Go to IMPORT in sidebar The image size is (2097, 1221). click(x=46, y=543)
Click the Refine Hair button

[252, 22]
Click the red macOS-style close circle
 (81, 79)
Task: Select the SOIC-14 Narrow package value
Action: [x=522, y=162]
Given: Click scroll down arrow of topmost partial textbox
********************
EXERCISE GOAL:
Reproduce every one of the items above verbatim, keeping each line unchanged and in its original order.

RESULT OF THE TASK:
Go to IMPORT in sidebar The image size is (2097, 1221). click(x=46, y=543)
Click the Refine Hair button

[252, 22]
Click the red macOS-style close circle
 (81, 79)
Task: Select the SOIC-14 Narrow package value
Action: [x=522, y=162]
Given: Click scroll down arrow of topmost partial textbox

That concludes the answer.